- _Task objective_:
Would you print the material exactly, starting at its first line and ending at the line holding "بطری شیشه ای 330"?

- _Raw data_:

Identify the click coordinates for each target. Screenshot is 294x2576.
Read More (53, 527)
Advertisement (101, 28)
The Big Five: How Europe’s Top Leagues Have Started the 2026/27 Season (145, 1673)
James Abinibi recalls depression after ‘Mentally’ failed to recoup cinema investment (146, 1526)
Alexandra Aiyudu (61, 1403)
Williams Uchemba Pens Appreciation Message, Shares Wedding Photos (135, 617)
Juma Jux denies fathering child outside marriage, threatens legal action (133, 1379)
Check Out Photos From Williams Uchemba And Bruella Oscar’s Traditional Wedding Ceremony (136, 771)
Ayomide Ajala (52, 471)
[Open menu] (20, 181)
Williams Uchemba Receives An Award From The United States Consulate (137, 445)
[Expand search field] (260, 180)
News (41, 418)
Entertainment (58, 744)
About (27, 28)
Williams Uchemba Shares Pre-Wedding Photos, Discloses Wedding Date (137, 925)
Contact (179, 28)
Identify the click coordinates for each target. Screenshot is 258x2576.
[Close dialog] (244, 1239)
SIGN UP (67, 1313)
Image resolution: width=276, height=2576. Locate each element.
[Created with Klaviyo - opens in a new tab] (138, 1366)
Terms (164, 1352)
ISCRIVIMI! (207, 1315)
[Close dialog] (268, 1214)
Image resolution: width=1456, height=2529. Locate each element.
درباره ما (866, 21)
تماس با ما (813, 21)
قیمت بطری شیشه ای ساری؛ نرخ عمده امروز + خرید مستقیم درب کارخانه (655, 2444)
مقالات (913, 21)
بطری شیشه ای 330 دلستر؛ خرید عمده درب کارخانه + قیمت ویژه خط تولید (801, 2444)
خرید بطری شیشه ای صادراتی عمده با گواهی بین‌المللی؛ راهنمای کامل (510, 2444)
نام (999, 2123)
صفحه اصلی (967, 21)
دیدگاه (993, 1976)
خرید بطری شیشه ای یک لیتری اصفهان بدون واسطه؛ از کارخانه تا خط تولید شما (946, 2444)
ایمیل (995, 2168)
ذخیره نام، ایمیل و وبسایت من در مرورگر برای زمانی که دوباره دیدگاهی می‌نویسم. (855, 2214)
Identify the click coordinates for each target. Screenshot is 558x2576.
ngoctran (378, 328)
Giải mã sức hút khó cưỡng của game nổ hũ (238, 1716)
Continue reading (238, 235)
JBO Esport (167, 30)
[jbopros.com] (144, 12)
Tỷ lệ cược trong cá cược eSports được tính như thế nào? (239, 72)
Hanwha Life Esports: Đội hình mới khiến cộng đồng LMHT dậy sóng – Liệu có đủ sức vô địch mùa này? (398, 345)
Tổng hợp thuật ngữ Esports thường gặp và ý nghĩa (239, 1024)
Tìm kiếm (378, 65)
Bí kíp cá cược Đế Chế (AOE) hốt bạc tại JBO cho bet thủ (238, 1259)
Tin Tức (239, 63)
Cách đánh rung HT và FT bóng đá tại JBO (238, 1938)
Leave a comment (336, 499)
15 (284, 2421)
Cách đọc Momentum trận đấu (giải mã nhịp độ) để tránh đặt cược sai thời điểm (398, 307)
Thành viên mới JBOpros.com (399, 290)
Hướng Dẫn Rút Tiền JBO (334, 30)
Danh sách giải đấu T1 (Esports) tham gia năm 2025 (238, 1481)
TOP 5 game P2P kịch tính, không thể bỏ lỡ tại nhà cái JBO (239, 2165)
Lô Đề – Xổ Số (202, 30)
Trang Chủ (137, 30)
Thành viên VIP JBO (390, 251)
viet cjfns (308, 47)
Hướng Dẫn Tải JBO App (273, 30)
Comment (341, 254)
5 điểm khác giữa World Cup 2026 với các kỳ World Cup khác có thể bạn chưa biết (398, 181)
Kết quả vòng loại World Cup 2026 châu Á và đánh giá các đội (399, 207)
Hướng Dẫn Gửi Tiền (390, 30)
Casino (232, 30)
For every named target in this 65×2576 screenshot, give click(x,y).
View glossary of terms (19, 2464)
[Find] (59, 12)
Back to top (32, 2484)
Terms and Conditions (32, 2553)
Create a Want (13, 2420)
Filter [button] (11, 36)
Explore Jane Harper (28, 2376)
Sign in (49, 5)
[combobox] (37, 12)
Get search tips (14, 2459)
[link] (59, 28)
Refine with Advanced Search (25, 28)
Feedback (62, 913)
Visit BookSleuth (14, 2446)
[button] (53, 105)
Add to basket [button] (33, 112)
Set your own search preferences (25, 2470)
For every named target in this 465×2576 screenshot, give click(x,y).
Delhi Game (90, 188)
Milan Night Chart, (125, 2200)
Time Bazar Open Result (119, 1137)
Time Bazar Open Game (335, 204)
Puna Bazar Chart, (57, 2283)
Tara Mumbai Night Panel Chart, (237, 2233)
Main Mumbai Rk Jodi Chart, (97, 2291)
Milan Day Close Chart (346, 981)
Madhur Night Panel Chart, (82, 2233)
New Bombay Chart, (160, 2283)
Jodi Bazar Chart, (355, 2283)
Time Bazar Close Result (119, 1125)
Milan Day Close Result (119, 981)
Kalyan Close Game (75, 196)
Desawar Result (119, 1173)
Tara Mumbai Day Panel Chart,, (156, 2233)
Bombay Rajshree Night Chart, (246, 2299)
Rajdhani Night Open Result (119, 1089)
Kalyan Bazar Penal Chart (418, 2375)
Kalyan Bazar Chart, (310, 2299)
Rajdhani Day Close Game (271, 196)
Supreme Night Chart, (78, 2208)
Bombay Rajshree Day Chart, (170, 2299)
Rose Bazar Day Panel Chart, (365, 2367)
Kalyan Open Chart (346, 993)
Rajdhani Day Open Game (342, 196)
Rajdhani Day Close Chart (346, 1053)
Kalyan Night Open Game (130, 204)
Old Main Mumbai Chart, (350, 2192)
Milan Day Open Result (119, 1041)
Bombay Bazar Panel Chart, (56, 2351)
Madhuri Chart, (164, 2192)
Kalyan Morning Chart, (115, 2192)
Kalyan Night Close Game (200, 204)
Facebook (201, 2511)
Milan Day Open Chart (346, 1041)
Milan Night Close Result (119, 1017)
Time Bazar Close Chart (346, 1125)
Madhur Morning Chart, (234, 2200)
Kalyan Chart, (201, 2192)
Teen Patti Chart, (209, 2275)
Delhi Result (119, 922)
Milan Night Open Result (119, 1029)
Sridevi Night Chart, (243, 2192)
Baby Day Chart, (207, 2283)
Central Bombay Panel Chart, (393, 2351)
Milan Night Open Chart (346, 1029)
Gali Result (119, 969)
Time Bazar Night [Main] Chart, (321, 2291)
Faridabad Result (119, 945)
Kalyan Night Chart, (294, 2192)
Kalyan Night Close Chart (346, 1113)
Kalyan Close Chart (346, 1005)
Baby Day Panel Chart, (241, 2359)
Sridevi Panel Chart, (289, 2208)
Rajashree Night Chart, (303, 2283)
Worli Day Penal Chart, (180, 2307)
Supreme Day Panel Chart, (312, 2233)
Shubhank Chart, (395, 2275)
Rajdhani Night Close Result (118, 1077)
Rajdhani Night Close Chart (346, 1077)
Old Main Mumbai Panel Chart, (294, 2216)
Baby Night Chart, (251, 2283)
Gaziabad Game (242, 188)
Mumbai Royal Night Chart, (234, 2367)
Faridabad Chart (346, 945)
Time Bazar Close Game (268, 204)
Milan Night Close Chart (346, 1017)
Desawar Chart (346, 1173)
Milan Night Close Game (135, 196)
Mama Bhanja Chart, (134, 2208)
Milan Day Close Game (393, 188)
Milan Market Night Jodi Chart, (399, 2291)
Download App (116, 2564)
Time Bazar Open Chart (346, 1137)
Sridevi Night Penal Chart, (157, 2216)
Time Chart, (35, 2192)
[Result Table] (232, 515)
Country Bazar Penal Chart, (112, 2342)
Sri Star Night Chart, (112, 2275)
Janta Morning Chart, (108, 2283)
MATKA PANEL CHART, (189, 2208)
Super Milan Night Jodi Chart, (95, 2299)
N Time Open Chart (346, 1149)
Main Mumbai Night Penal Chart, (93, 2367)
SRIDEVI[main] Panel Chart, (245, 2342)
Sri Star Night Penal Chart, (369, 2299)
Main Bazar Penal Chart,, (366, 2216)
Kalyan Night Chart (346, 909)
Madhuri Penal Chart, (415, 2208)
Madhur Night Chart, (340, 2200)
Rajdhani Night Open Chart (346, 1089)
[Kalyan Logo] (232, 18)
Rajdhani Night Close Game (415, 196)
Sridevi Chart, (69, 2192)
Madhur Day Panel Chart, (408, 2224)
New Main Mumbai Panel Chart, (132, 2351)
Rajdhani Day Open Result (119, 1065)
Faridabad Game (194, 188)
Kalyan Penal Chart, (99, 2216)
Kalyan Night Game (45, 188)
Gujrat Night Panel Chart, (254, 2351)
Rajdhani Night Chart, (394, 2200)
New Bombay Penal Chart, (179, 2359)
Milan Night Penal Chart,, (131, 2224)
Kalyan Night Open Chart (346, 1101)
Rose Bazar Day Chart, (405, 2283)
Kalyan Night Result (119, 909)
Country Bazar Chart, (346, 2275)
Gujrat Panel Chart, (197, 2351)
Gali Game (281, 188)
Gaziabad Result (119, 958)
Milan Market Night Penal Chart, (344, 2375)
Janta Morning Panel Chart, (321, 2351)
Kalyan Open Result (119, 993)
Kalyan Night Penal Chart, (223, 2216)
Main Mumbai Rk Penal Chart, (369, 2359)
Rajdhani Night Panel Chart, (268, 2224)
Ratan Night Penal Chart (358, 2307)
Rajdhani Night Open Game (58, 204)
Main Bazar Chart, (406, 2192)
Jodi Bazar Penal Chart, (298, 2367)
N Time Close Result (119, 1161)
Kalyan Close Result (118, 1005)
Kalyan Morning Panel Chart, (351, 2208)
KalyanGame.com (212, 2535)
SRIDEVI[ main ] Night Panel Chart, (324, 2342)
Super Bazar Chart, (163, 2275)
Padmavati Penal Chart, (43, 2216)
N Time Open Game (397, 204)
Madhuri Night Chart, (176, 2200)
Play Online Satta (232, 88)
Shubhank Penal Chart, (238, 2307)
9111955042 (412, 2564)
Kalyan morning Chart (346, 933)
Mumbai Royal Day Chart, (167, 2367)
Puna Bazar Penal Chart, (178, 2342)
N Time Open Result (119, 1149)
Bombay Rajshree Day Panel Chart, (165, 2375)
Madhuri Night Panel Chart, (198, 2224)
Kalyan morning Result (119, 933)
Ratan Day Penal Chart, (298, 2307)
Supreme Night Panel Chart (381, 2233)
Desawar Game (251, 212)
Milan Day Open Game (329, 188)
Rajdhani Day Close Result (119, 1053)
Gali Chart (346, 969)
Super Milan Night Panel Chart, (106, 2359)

- _The answer_:
Identify the click coordinates for each target. Screenshot is 294x2576.
Read More (53, 527)
Advertisement (101, 28)
The Big Five: How Europe’s Top Leagues Have Started the 2026/27 Season (145, 1673)
James Abinibi recalls depression after ‘Mentally’ failed to recoup cinema investment (146, 1526)
Alexandra Aiyudu (61, 1403)
Williams Uchemba Pens Appreciation Message, Shares Wedding Photos (135, 617)
Juma Jux denies fathering child outside marriage, threatens legal action (133, 1379)
Check Out Photos From Williams Uchemba And Bruella Oscar’s Traditional Wedding Ceremony (136, 771)
Ayomide Ajala (52, 471)
[Open menu] (20, 181)
Williams Uchemba Receives An Award From The United States Consulate (137, 445)
[Expand search field] (260, 180)
News (41, 418)
Entertainment (58, 744)
About (27, 28)
Williams Uchemba Shares Pre-Wedding Photos, Discloses Wedding Date (137, 925)
Contact (179, 28)
Identify the click coordinates for each target. Screenshot is 258x2576.
[Close dialog] (244, 1239)
SIGN UP (67, 1313)
Image resolution: width=276, height=2576. Locate each element.
[Created with Klaviyo - opens in a new tab] (138, 1366)
Terms (164, 1352)
ISCRIVIMI! (207, 1315)
[Close dialog] (268, 1214)
Image resolution: width=1456, height=2529. Locate each element.
درباره ما (866, 21)
تماس با ما (813, 21)
قیمت بطری شیشه ای ساری؛ نرخ عمده امروز + خرید مستقیم درب کارخانه (655, 2444)
مقالات (913, 21)
بطری شیشه ای 330 دلستر؛ خرید عمده درب کارخانه + قیمت ویژه خط تولید (801, 2444)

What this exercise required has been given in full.